Depuis six mois, la HAS permet aux associations de contribuer à l’évaluation des médicaments via une procédure expérimentale. A cette occasion, le TRT-5 a participé à l’évaluation du remboursement de Descovy®. Dans cet article retrouverez l’analyse et l’avis du TRT-5.

En décembre 2016, le laboratoire GILEAD Sciences retire sa demande d’inscription de l’antirétroviral Descovy® des médicaments remboursables. Les notes obtenues par la nouvelle combinaison d’emtricitabine et de ténofovir alafénamide ne reconnaitraient pas la plus-value du produit nous dit le laboratoire. Suite à ce retrait, le TRT-5 avait fait part de son analyse de la situation à Seronet. Retrouvez l’interview de Vincent Leclercq pour le compte du collectif.
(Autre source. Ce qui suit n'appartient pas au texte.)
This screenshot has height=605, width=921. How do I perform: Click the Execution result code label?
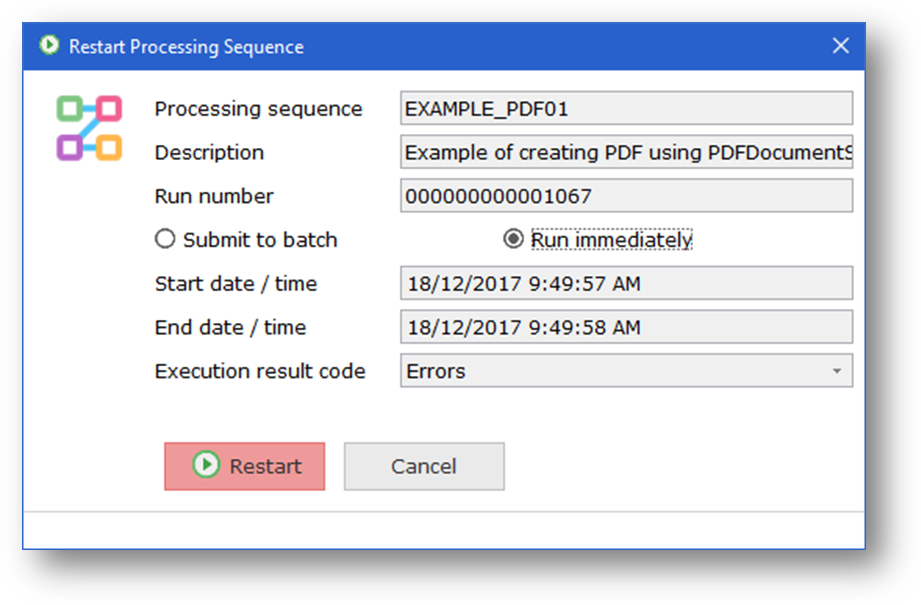pos(260,371)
En février 2017, le laboratoire dépose auprès de la Haute Autorité de Santé, une seconde demande d’inscription pour Descovy®. Dans le cadre de la procédure de contribution des associations à l’évaluation du médicament le TRT-5 a fait part de son avis auprès de la Haute Autorité de Santé.

Avis du TRT-5 – Evaluation de DESCOVY®

Le DESCOVY® est une nouvelle association antirétrovirale combinant de l’emtricitabine (FTC) avec du ténofovir alafénamide (TAF). Le ténofovir alafénamide a une plus grande stabilité plasmatique, ce qui améliore sa pénétration dans les cellules lymphoïdes et les hépatocytes tout en diminuant ses niveaux circulants d’environ 90 % par rapport au ténofovir disoproxil fumarate (TDF). Son introduction vise une efficacité équivalente au TDF tout en réduisant la toxicité rénale et osseuse grâce aux propriétés pharmacologiques de cette nouvelle pro-drogue. A fortiori le TAF a vocation à se substituer au TDF.
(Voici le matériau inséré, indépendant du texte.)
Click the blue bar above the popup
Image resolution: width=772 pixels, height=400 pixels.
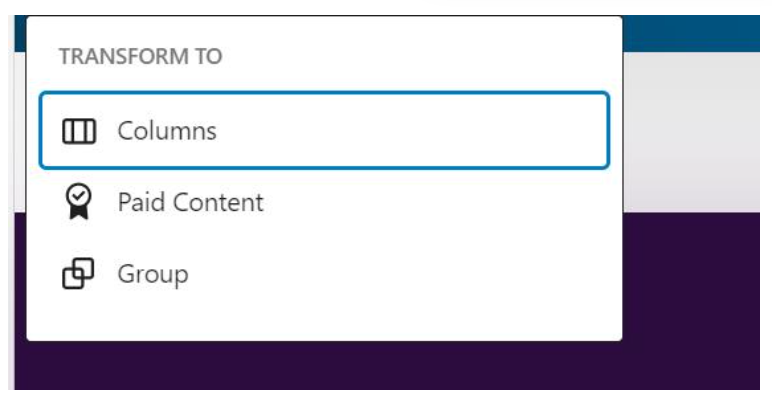(x=690, y=32)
Le développement du TAF répond à un enjeu de réduction de la toxicité du TDF. Des essais présentés lors de la CROI 2017 viennent étayer les premiers résultats déposés lors de la première demande d’AMM du laboratoire et vont dans ce sens. Comparé au TDF, le TAF montre une moindre altération des paramètres rénaux et osseux à 48 semaines. Les résultats à 144 semaines confortent cette moindre toxicité chez des naïfs de traitement comme lors de switch de TDF au TAF.
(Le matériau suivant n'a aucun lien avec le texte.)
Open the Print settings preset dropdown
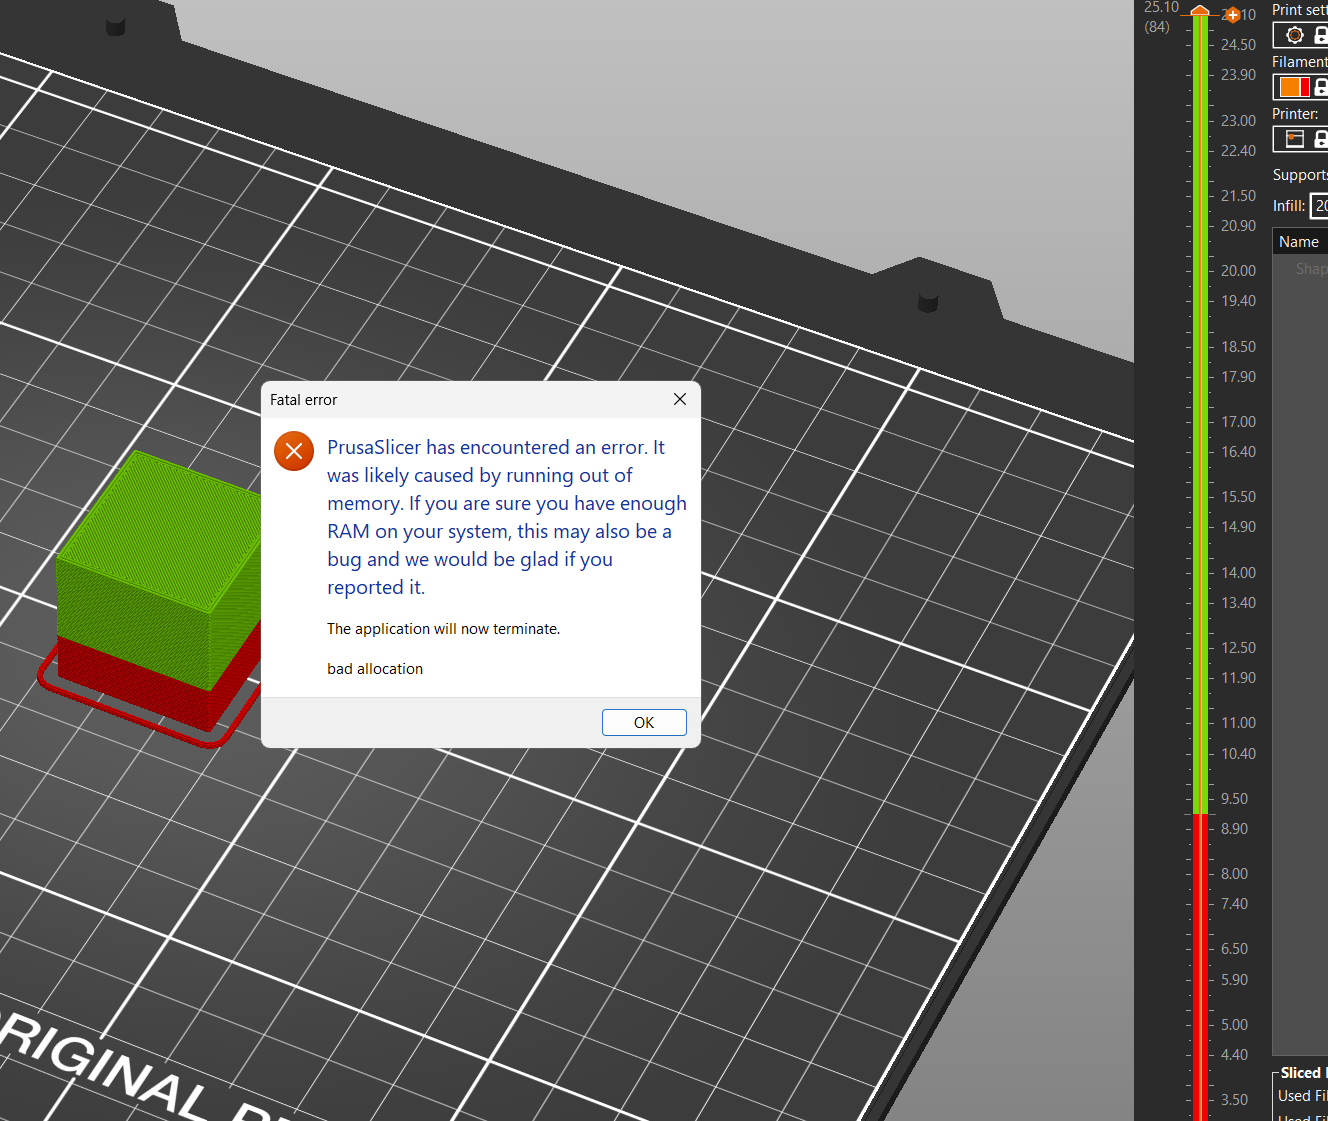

Pourtant en fin d’année 2016, des publications mettent en évidence des effets indésirables (EI) survenus et déclarés dans les essais de la firme. Mis en évidence dans une méta-analyse, ces EI groupés dans la classe des troubles neuro-cognitifs s’avèrent être des maux de tête durant les premières semaines du passage de TRUVADA® à DESCOVY®. Lorsque nous avons interrogé le laboratoire sur cette question, il nous a informé de la disparition de ces EI après quelques semaines de traitement. Aussi d’autres effets, comme des troubles lipidiques, sont mis en évidence, car il a été observé une augmentation significativement plus importante des paramètres lipidiques (cholestérol total, fractions LDL et HDL et triglycérides) sous TAF que sous TDF. Il nous apparait essentiel de rester vigilants sur ces effets indésirables. Nous soulevons la nécessité d’une étude à long terme de phase IV, afin de clarifier cet aspect. D’autant que le plan de développement ne permet pas d’observer en vie réelle les effets indésirables du TAF mais seulement de l’observer en combinaison avec des ARV connus pour leur effets indésirables (elvitégravir, cobicistat, rilpivirine). Nous estimons que la mise en place d’un plan de gestion des risques est indispensable.

Aussi, il nous semble important de rappeler que le calendrier de sortie du TAF et globalement la stratégie de la firme nous questionne. En termes de calendrier, l’arrivée de cette optimisation de traitement semble tomber à point nommé. En effet, le TAF a été évoqué il y a plusieurs années et sa commercialisation par le laboratoire n’est effective que récemment. Quel calendrier doit-être considéré ? Le calendrier des brevets plutôt que celui de l’intérêts des personnes. D’autant que l’arrêt de l’ATU du Vemlidy®, refus de prolongation de trois mois après l’obtention de son AMM pour l’indication de traitement VHB, nous a surpris. En effet, des personnes co-infectées dont l’état nécessitait le TAF n’ont pas pu accéder à la molécule. Pour finir, le TRT-5 s’interroge sur le prix du DESCOVY et nous resterons vigilant à ce que le prix ne crée pas des inégalités d’accès aux molécules.